Jesuit, Priest, Physician, "Rock Star"
The Chicago Tribune picks up the story:
Sheehan's dual roles were on display in the last three weeks when his youngest and most prominent patient, Cardinal Francis George, 69, was diagnosed with bladder cancer. At news conferences, Sheehan served as the soothing voice, weaving pathology and prognosis together with doses of heartfelt spirituality.Well done, well done.
On Tuesday, Cardinal George was released from the hospital after surgery to remove his bladder, prostate and part of his ureter. Sheehan, who cared for the cardinal during the 19-day hospitalization, said he felt both happiness and relief.
Sheehan even said--jokingly--that the cardinal was so excited to be leaving, he had printed T-shirts that said, "Free Francis!"

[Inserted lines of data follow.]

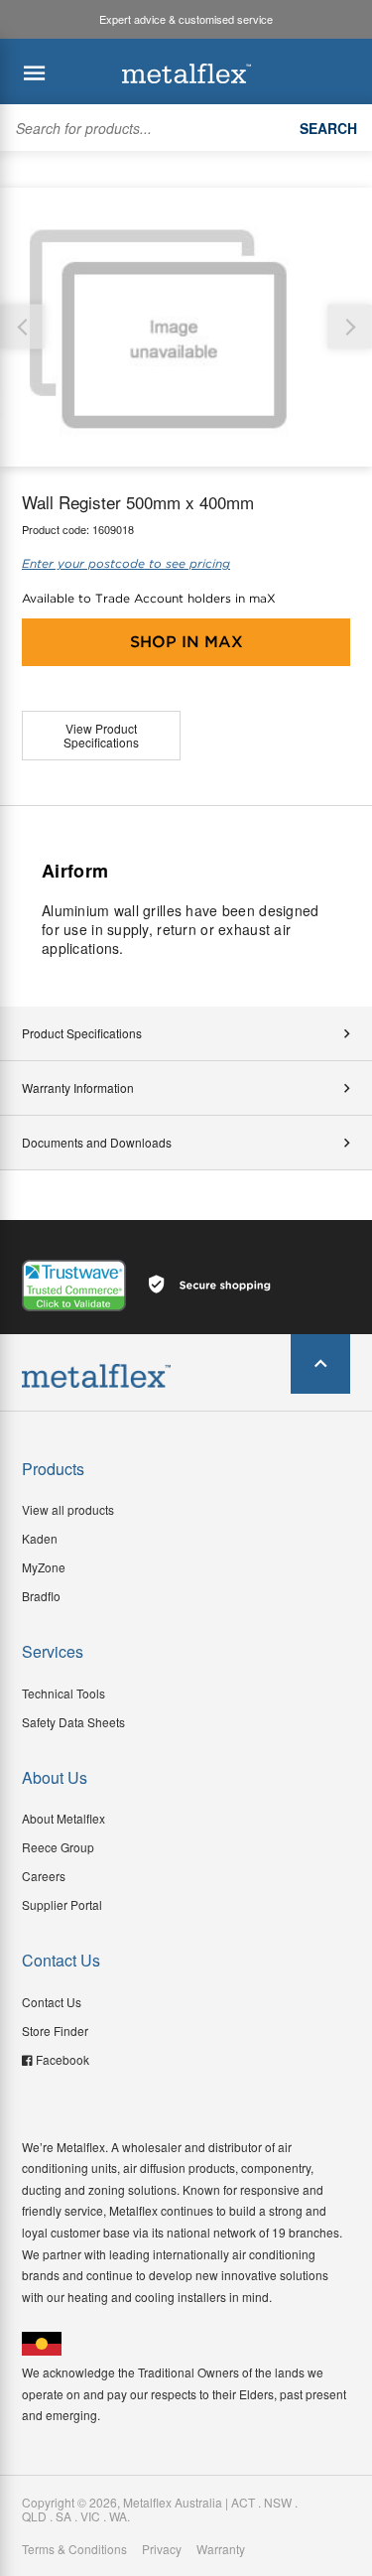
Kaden (40, 1538)
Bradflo (41, 1595)
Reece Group (58, 1846)
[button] (349, 327)
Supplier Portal (62, 1904)
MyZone (43, 1567)
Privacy (162, 2549)
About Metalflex (63, 1818)
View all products (68, 1509)
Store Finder (55, 2030)
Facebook (62, 2059)
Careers (43, 1875)
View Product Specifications (101, 735)
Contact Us (51, 2001)
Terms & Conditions (74, 2549)
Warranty (220, 2549)
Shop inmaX (186, 641)
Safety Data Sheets (73, 1721)
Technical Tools (63, 1693)
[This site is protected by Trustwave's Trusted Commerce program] (74, 1285)
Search (328, 128)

"I'm relieved," Sheehan said. "I don't want to set incredible expectations that everything is going to be perfect because again it's a big surgery. But I'm happy. I hope he gets to feel better and to relax.
"He's moving from someone who was told he had a potentially deadly diagnosis to dealing with being a survivor. So, he's in a transitional period like any human being would be. We know that Christ is the one who always accompanies you on these journeys, so I think he's getting to know the Lord in that way."...
There are only 25 Jesuit priests in the nation who are also physicians, Sheehan said. And although both professions require some solemnity, Sheehan possesses an outrageous sense of humor.
Last week, for example, when an impatient George wondered why it was taking so long to recover, Sheehan answered: "It's the devil." The cardinal burst into laughter.
On another occasion, Sheehan said the cardinal asked if all the pain he was feeling was some Jesuit torture that was specially designed for the archbishop of Chicago.
No, Sheehan replied, the doctors use it on everyone.
Yet, when it comes to healing the spiritual leader of the archdiocese's 2.4 million Catholics, Sheehan became reflective and said he struggles with a doctor's anxious desire to cure the cardinal. At the same time, his faith tells him the matter is all in God's hands.
"I don't want to see him sick and suffering, and part of the thing I do with all my patients is that I want to protect them," he said.